Transposition of great arteries (TGA)
Transposition of the great arteries (TGA) is the most common cyanotic congenital heart lesion presenting in the neonate.
The hallmark of TGA is ventriculoarterial discordance, in which the aorta arises from the morphologic right ventricle and the pulmonary artery arises from the morphologic left ventricle.
In approximately 60% of the patients, the aorta is anterior and to the right of the pulmonary artery (dextro-TGA [d-TGA]). However in a subset of patients, the aorta may be anterior and to the left of the pulmonary artery (levo-TGA [l-TGA]).
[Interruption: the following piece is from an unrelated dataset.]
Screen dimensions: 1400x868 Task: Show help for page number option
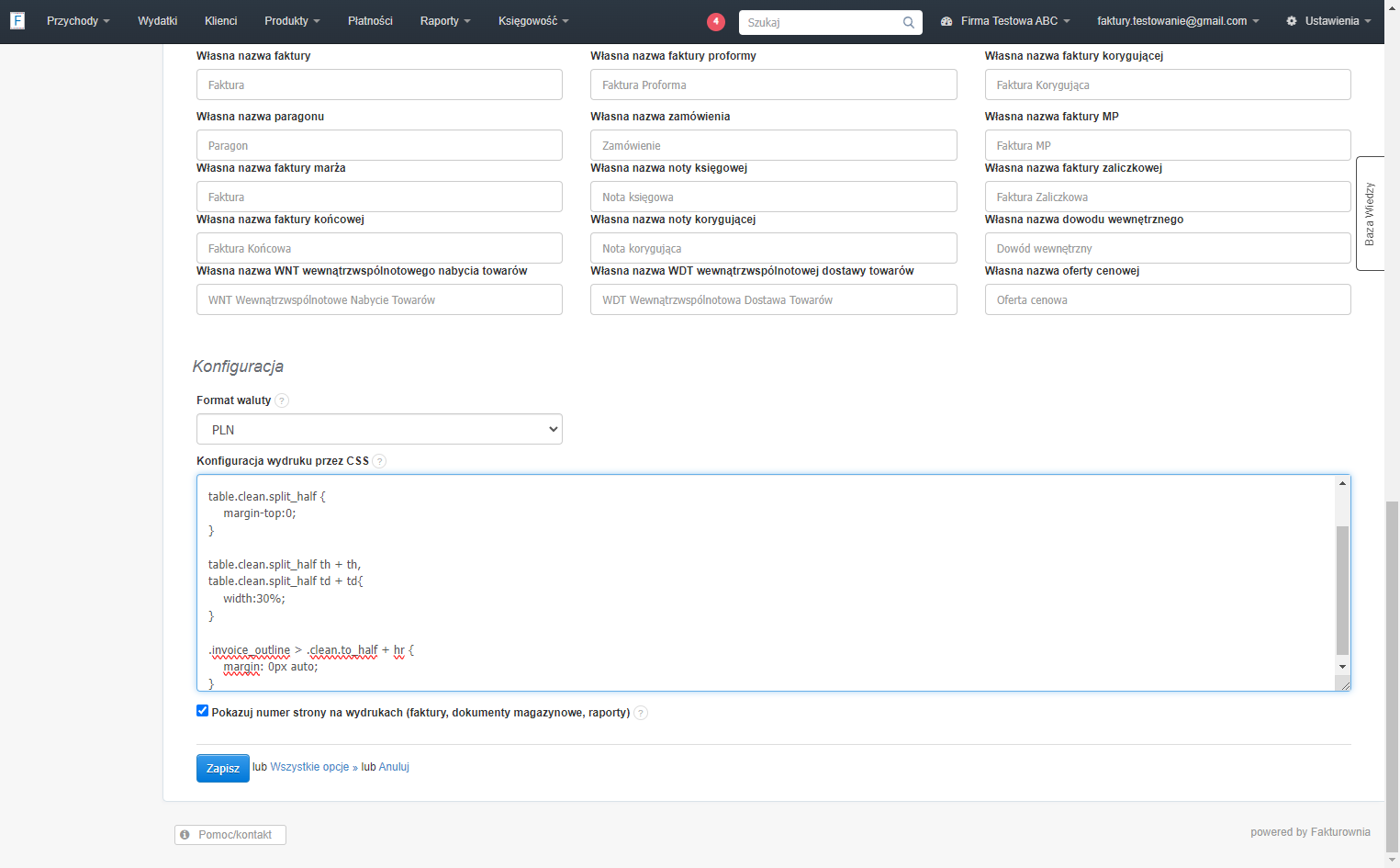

The presence or absence of associated cardiac anomalies defines the clinical presentation and surgical management of a patient with TGA. The primary anatomic subtypes are
1. TGA with intact ventricular septum,
2. TGA with ventricular septal defect,
3. TGA with ventricular septal defect and left ventricular outflow tract obstruction, and
4. TGA with ventricular septal defect and pulmonary vascular obstructive disease.
Chest radiography :
1. Mild cardiomegaly.
2. Concave pulmonary artery segment.
3. Narrow mediastinum (Egg on string appearance)
4. Shunt vessels – depends on size of shunt and degree of PS.
Treatment
Medical :
Initial treatment consists of maintaining ductal patency with continuous IV prostaglandin E1 infusion to promote pulmonary blood flow, increase left atrial pressure, and promote left-to-right intercirculatory mixing at the atrial level.
Surgical:
TGA with intact ventricular septum: The ideal operation is an arterial switch procedure. It represents an anatomic repair and establishes ventriculoarterial concordance.
TGA with ventricular septal defect : The preferred operation is an arterial switch procedure with ventricular septal defect closure. If the ventricular septal defect is large and nonrestrictive and coronary artery anatomy makes an arterial switch operation inadvisable, a Rastelli-type intracardiac repair may be feasible.